Excerpted passage.
--------------------

The Uptime Blog
A recent post on the Association for Maintenance Professionals blog reports that “U.S. oil refiners are ‘compromising the mechanical integrity’ of their equipment by extending maintenance cycles on their plants, the head of the U.S. Chemical Safety and Hazard Investigation Board said.”
Though the blog focuses on oil refineries, it references the Deepwater Horizon oil rig catastrophe of April 2010 by noting “During April and May there were 13 fires, 19 deaths and 25 injuries in the oil sector, according to the United Steelworkers. Explosions in April on the Deepwater Horizon rig in the Gulf of Mexico operated by BP Plc and at Tesoro Corp.’s Anacortes, Washington, refinery resulted in 18 deaths.”
The reference to Deepwater might be a somewhat unfair (or at least illogical) correlation, since the rig was not a refinery; the article sort of mixes apples and oranges, so to speak. By referencing the Deepwater spill, it implies that the blowout of the rig might be caused by lack of maintenance. I am no expert on the subject but by most accounts, such as this one in the Washington Post, it remains unclear whether the Deepwater explosion occurred because managers failed to carry out scheduled or unscheduled maintenance. (I wrote previously on the costs of downtime in this blog post on the Deepwater Horizon explosion.)

--------------------

Dataset section.
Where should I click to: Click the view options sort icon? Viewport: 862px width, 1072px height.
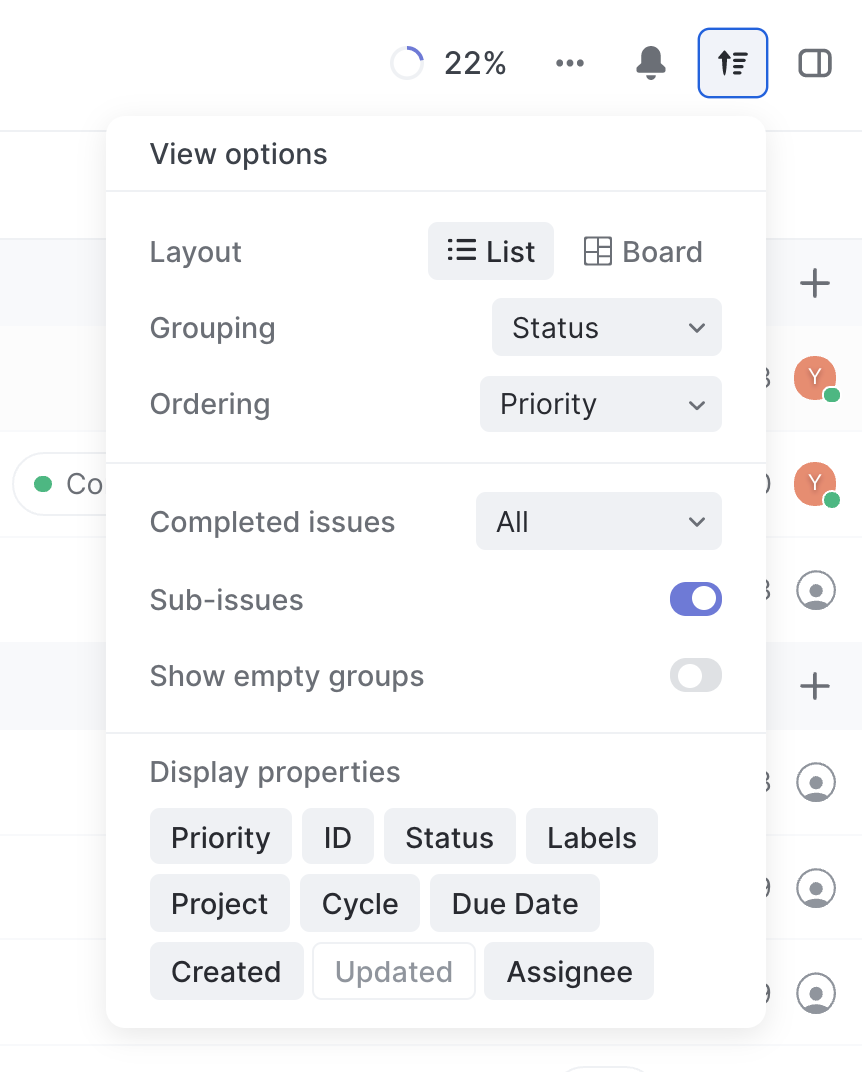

--------------------

Exercise instructions.
1 > Copy out the part of the refinery maintenance blog post that opens with the words containing "The reference to" and closes with "Deepwater Horizon explosion.)".
2 > Does each statement agree with the refinery maintenance blog post? Answer yes or no for each, quoting the words of the post that decide it. (a) The Deepwater Horizon rig was operated by BP Plc. (b) The writer of the post claims to be an expert on the subject. (c) According to the United Steelworkers, there were 25 deaths in the oil sector during April and May.
3 > In the refinery maintenance blog post, where is the Tesoro Corp. refinery that had an explosion in April?
The material has no connection to the blog post on refinery maintenance.

Answers for the exercise.
1 >
The reference to Deepwater might be a somewhat unfair (or at least illogical) correlation, since the rig was not a refinery; the article sort of mixes apples and oranges, so to speak. By referencing the Deepwater spill, it implies that the blowout of the rig might be caused by lack of maintenance. I am no expert on the subject but by most accounts, such as this one in the Washington Post, it remains unclear whether the Deepwater explosion occurred because managers failed to carry out scheduled or unscheduled maintenance. (I wrote previously on the costs of downtime in this blog post on the Deepwater Horizon explosion.)

2 >
(a) Yes: "the Deepwater Horizon rig in the Gulf of Mexico operated by BP Plc"
(b) No: "I am no expert on the subject"
(c) No: "13 fires, 19 deaths and 25 injuries in the oil sector"

3 > Anacortes, Washington.